Three milliliters of blood in the anticoagulant-free (plane) test tube was allowed to clot at bench top at least for 30 minutes. Then, it was centrifuged at 2,500 revolutions per minute for 4 minutes, and serum was aliquot by an Eppendorf tube. Then, serum was analyzed by using iChem535 chemistry analyzer for serum level of AST, ALT, blood glucose, total protein, and serum total cholesterol [21].

2.8. Data Analysis

Data were registered into Statistical Package for Social Sciences (SPSS) version 20 for statistical analysis of mean and standard deviations, while the differences between the study and the control groups were assessed using the independent t-test and one-way ANOVA. The P value with 95% of confidence interval was used to determine the association between the dependent and independent variables. Statistical significance was considered at a 95% level of confidence and P value less than 0.05.

2.9. Ethical Considerations

The study was conducted after ethical approval was obtained from the Research and Ethics committee of the School of Biomedical and Laboratory Sciences, College of Medicine & Health Sciences, University of Gondar. Moreover, letter of support was secured from the Sanja district health office and community leader. Before starting the actual data collection, permission was obtained from the hospital director.
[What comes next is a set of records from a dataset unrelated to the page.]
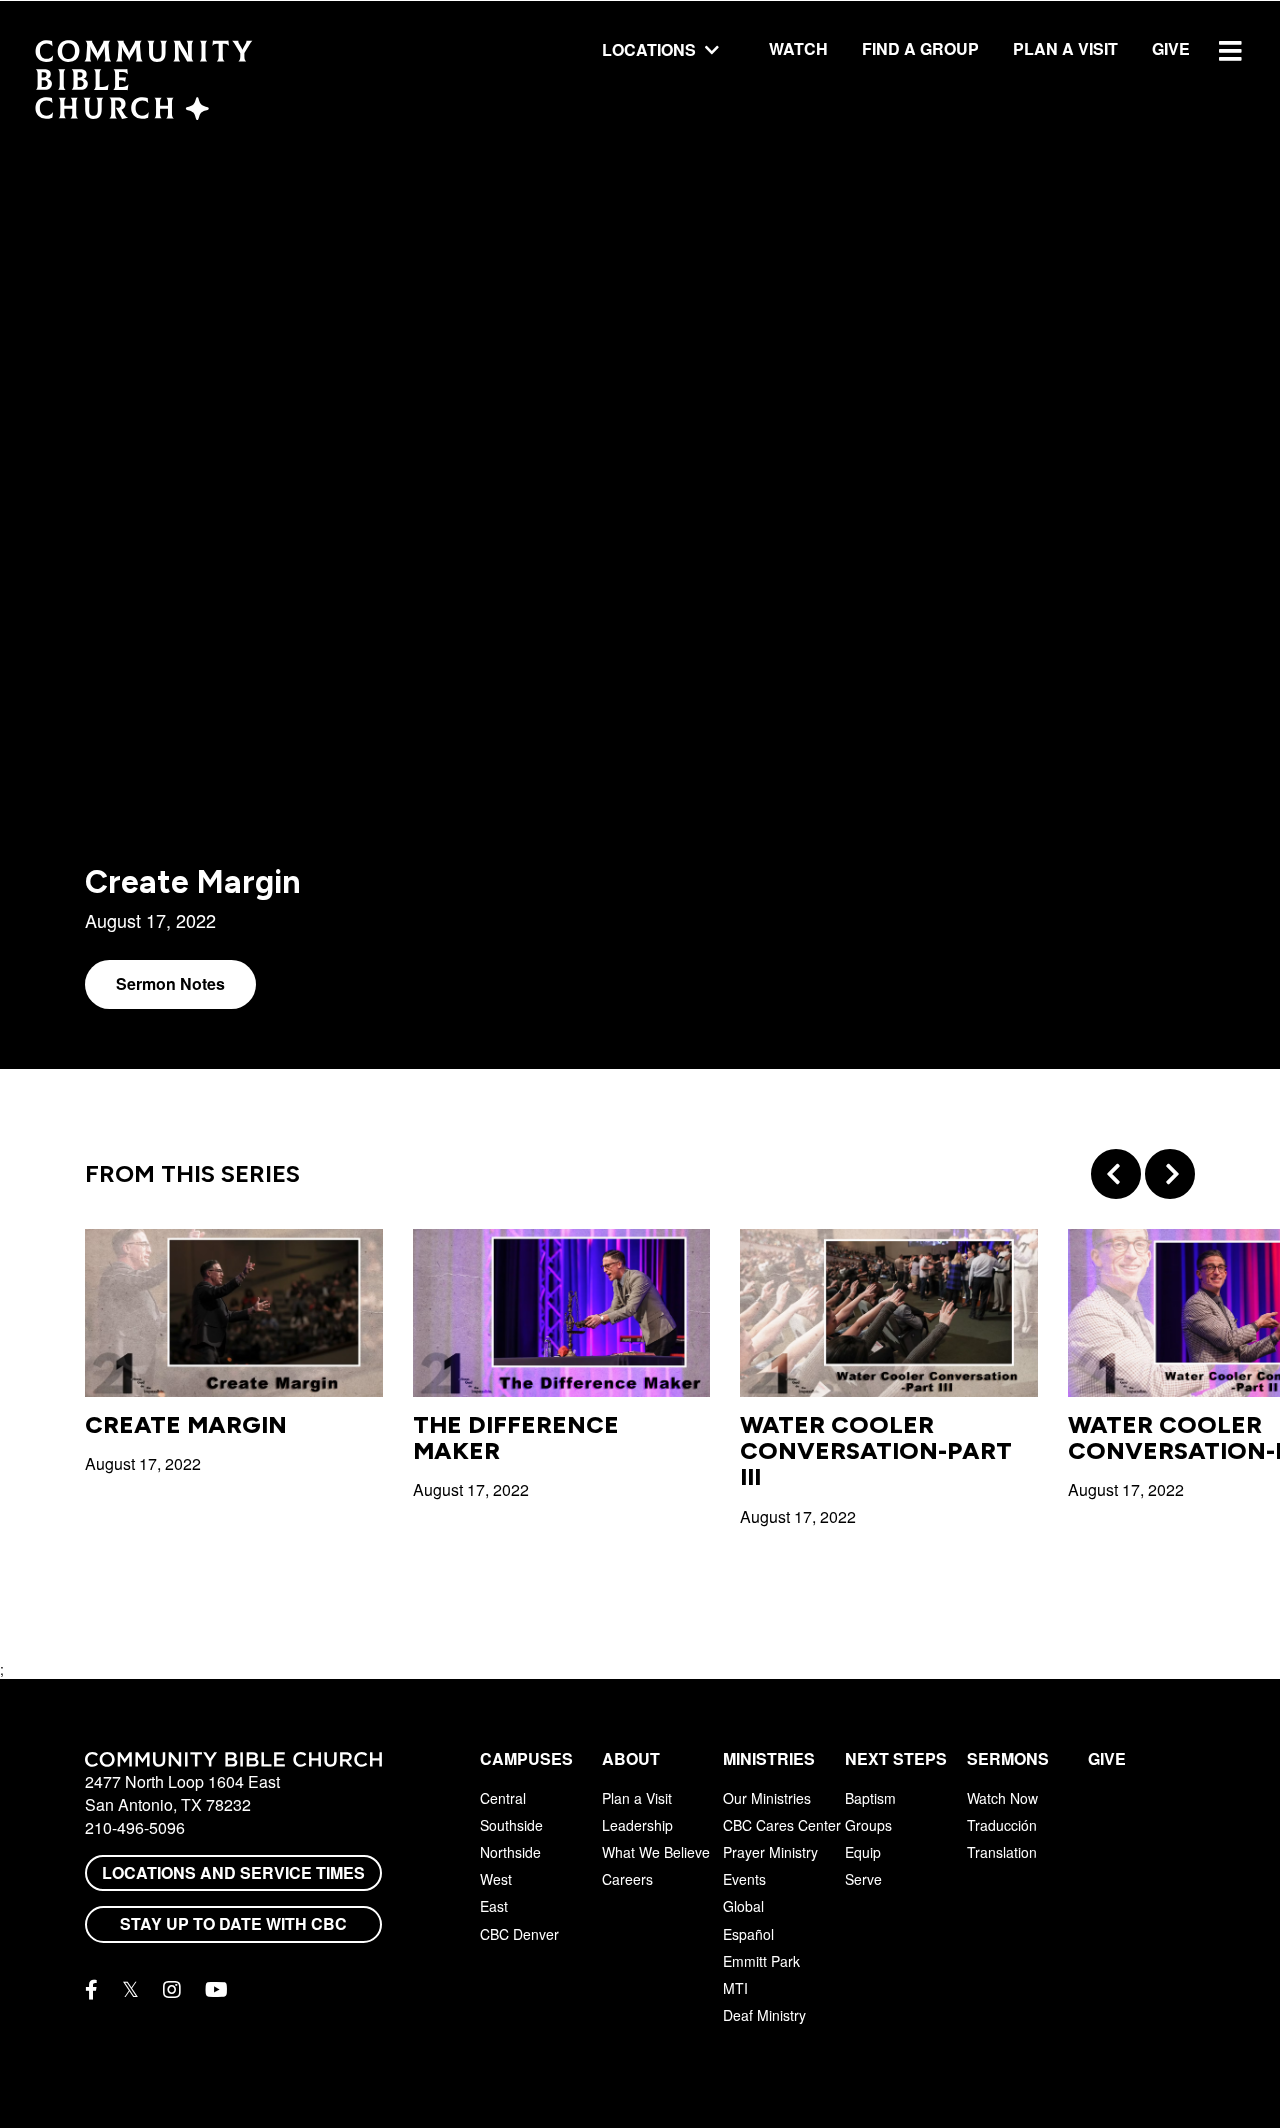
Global (743, 1906)
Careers (627, 1879)
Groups (868, 1825)
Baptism (870, 1798)
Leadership (637, 1825)
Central (503, 1798)
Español (748, 1934)
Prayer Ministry (770, 1852)
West (496, 1879)
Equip (863, 1852)
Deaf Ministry (764, 2015)
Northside (510, 1852)
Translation (1002, 1852)
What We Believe (656, 1852)
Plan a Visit (1065, 48)
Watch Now (1002, 1798)
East (494, 1906)
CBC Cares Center (782, 1825)
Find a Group (920, 48)
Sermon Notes (170, 983)
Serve (863, 1879)
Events (744, 1879)
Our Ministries (767, 1798)
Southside (511, 1825)
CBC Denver (519, 1934)
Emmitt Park (761, 1961)
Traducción (1002, 1825)
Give (1171, 48)
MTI (735, 1988)
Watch (798, 48)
Additionally, after explaining the purpose, benefits, and the possible risks of the study, informed written consent was obtained from the study participants or their guardians. All laboratory results were kept confidential. Apparently, those positive for parasite and with hematological and biochemical abnormality were linked to the hospital and health center for appropriate treatment. The treatment cost was covered by communicating with the zonal and district health administrators.

3. Results

A total of 220 subjects were recruited for this study. Of these, 110 were S. mansoni-positive, and the remaining were apparently healthy control group. Age ranged from 8 to 60 years with a mean age of 30.90 ± 9.11 for S. mansoni positive and 31.11 ± 13.20 for the control group. Half (110/220) of the participants were males and rural in residence. The majority (69.1%) of S. mansoni-positive individuals had a light parasite density (Table 1).

Table 1.

Sociodemographic characteristics and independent t comparisons mean difference between hematological profiles in S. mansoni-positive and control study participants at Sanja town, northwest Ethiopia, 2019.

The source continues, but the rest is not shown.